Thursday, June 5, 2008

More reorganisation..

I've moved cbdata, mempools, fd and legacy disk (file_*) routines out of src/. I also shuffled the comm related -definitions- out but not the code. I hit a big of a snag - the comm code path used for connecting a socket to a remote site actually uses the DNS code. Fixing this will involve divorcing the DNS lookup stuff so sockets can be connected to a remote IP directly - and the DNS lookup path will just be in another module.

This however is more intrusive than "code reorganisation" so its going to have to wait a while. Unfortunately, this means that my grand plans for 1.1 will have to be put on hold a little until I've thought this out a little more and implemented it in a seperate branch.

Thus, things will change a little. 1.1 will be released shortly, with the current set of changes included. I'll then concentrate on planning out the next set of changes required to properly divorce the core event/disk code from src/.

Why do this? Well, the biggest reason is to be able to build "other" bits of code which reuse the Squid core. I can write unit tests for a lot of stuff, sure, but it also means I can write simple network and disk applications which reuse the Squid core and find exactly how hard I can push them.
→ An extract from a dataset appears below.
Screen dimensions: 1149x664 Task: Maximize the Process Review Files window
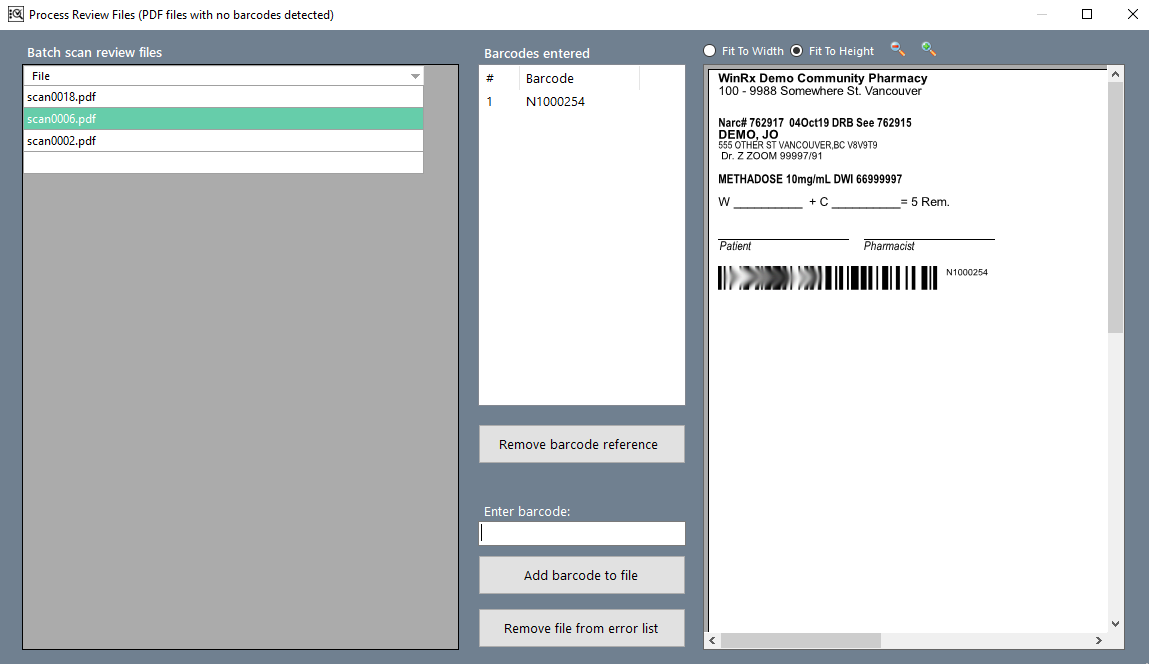[x=1087, y=15]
I can also break off a branch and hack up the code to see what impact changes make without worrying that said changes expose strange stuff in the rest of the Squid codebase.
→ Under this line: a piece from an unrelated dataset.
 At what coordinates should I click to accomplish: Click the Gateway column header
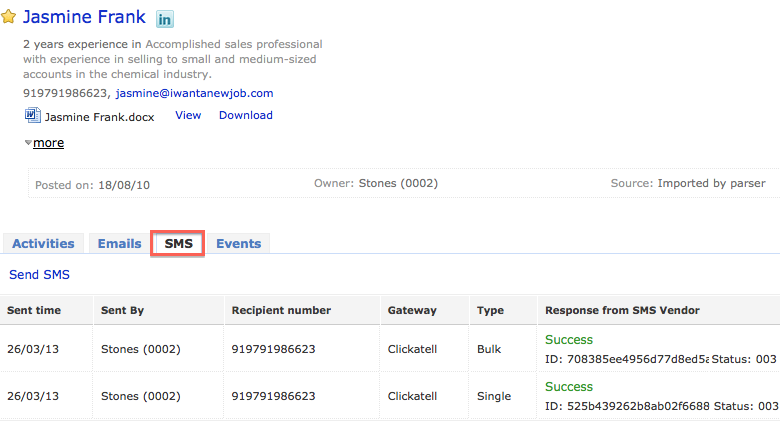412,310
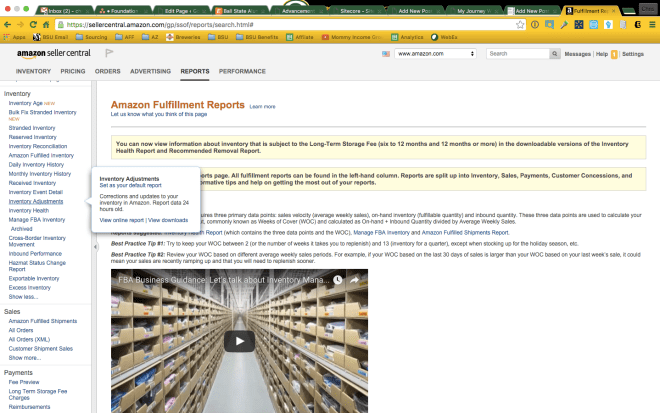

The four main things that I'd like to finally sort out are:

  • IPv6 socket support - support v4/v6 in the base core, and make sure that it works properly
  • Sort out the messy disk related code and reintegrate async IO as a top-level disk producer (like it was in Squid-2.2 and it almost is in Squid-3) so it can be again used for things like logfile writing!
  • Begin looking at scatter/gather disk and network IO - gather disk IO should work out great for writing logfile buffers and objects to disk, for example
  • Design a parallelism model which allows multiple threads to cooperate on tasks - worker threads implementing callback type stuff for some work; entire seperate network event threads (look at memcached as an example.) "Squid" as it stands will simply run as one thread, but some CPU intensive stuff can be pushed into worker threads for some cheap parallelism gains (as on the roadmap, ACLs and rewriting/content manipulation are two easy targets.)
So there's a lot of work to do, and not a lot of time to do it in.